■ OBJECTIVES
**1)** Copy out the dblink mailing list thread word for word, everything from "Please post an" down to "applying organized violence.".
**2)** Pick up the dblink mailing list thread where it stops and write the next part.

■ PAGE TEXT
Clustering using dblink

Started by Yudha Setiawanalmost 23 years ago4 messagesgeneral
Jump to latest
#1Yudha Setiawan
inas_husband@bonbon.net

Dear Milist,
I Think this is the hard part for me,
I've been porting from Ms-SQL to PostgreSQL, and
All done succesfully, but the speed is still became
our apprehension right now. we have tried to add the
Hardisk(SCSI) with a controler for each. And tried to
spliting a view table or schema for helping I/O proccess.
It's helpfull just for a while. But it's getting
Slow again right now.
And the last one i had is just using dblink for spliting
my schema and table to another server. This's my part
of view's script...;

create view v_stock as
select * from
dblink('hostaddr=192.168.0.220
port=5432
dbname=d_inventory
user=inventory
password=',
'select * from t_stockreal')
as t1(
fc_branch character(6),
fc_stockcode character(20),
fn_lastdisc3 numeric(18,0),
ft_note text );

But It's more slow. Please somebody help me Please.

Thank's and GOD Bless You All.

#2Martijn van Oosterhout
kleptog@svana.org
In reply to: Yudha Setiawan (#1)
Re: Clustering using dblink

On Tue, May 27, 2003 at 07:36:43PM +0700, Yudha Setiawan wrote:

Dear Milist,
I Think this is the hard part for me,
I've been porting from Ms-SQL to PostgreSQL, and
All done succesfully, but the speed is still became
our apprehension right now. we have tried to add the
Hardisk(SCSI) with a controler for each. And tried to
spliting a view table or schema for helping I/O proccess.
It's helpfull just for a while. But it's getting
Slow again right now.
And the last one i had is just using dblink for spliting
my schema and table to another server. This's my part
of view's script...;

Umm, I don't know where you got the idea that putting it on another server
would improve speed.

Anyway, have you done all the usual things for performace (tune buffers and
sort_mem)? Did you create the right indexes and did you run vacuum analyze?

Please post an example query else we cannot help you. The EXPLAIN ANALYZE
output would be most useful.
--
Martijn van Oosterhout <kleptog@svana.org> http://svana.org/kleptog/

Show quoted text

"the West won the world not by the superiority of its ideas or values or
religion but rather by its superiority in applying organized violence.

■ GIVEN INFORMATION
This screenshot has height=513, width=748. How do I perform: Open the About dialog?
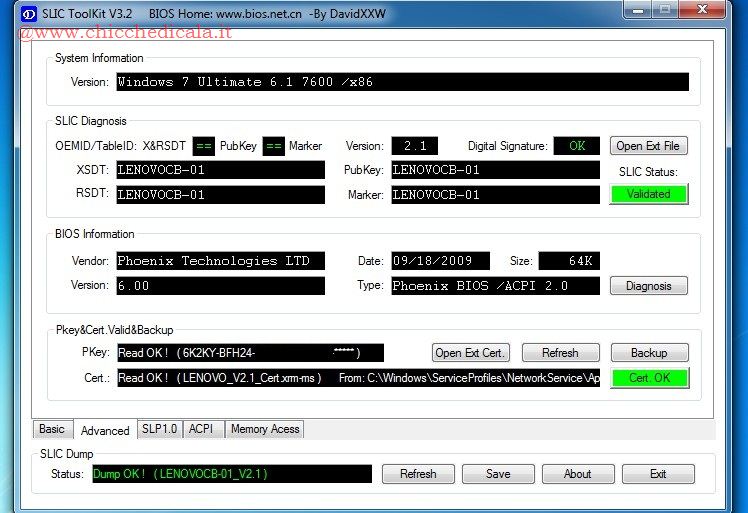[577, 474]
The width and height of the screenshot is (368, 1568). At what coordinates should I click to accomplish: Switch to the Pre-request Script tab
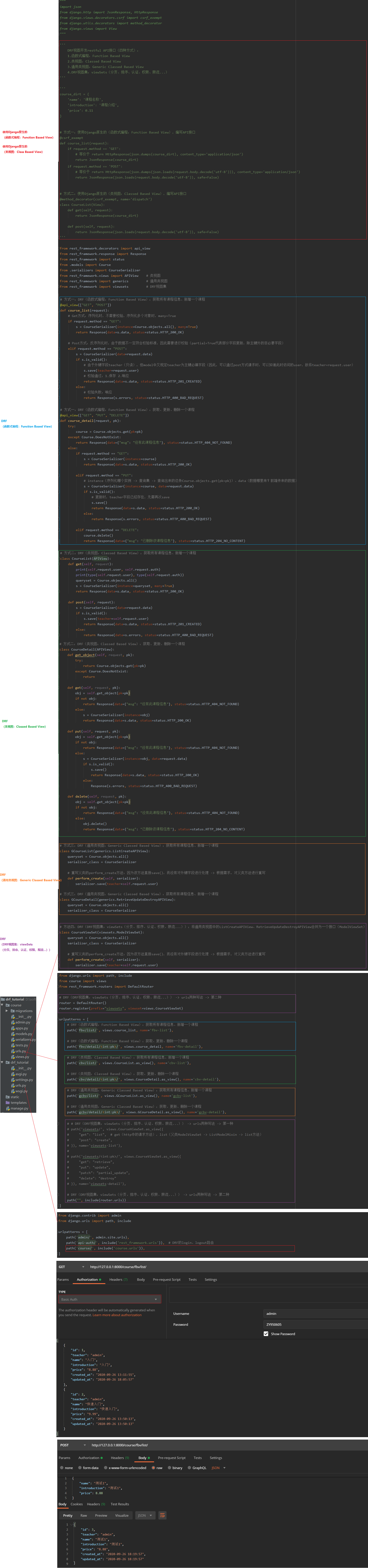[x=166, y=1279]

■ ANSWERS PER TASK
**1)**
Please post an example query else we cannot help you. The EXPLAIN ANALYZE
output would be most useful.
--
Martijn van Oosterhout <kleptog@svana.org> http://svana.org/kleptog/

Show quoted text

"the West won the world not by the superiority of its ideas or values or
religion but rather by its superiority in applying organized violence.

**2)**
Westerners often forget this fact, non-Westerners never do."
- Samuel P. Huntington

In reply to: Yudha Setiawan (#1)
Re: Clustering using dblink

You should specify more info about your trouble.

Show quoted text

On Вторник, 27 Май 2003 19:36, Yudha Setiawan wrote:

Dear Milist,
I Think this is the hard part for me,
I've been porting from Ms-SQL to PostgreSQL, and
All done succesfully, but the speed is still became
our apprehension right now. we have tried to add the
Hardisk(SCSI) with a controler for each. And tried to
spliting a view table or schema for helping I/O proccess.
It's helpfull just for a while. But it's getting
Slow again right now.
And the last one i had is just using dblink for spliting
my schema and table to another server. This's my part
of view's script...;

create view v_stock as
select * from
dblink('hostaddr=192.168.0.220
port=5432
dbname=d_inventory
user=inventory
password=',
'select * from t_stockreal')
as t1(
fc_branch character(6),
fc_stockcode character(20),
fn_lastdisc3 numeric(18,0),
ft_note text );

But It's more slow. Please somebody help me Please.

Thank's and GOD Bless You All.

#4Martijn van Oosterhout
kleptog@svana.org
In reply to: Yudha Setiawan (#1)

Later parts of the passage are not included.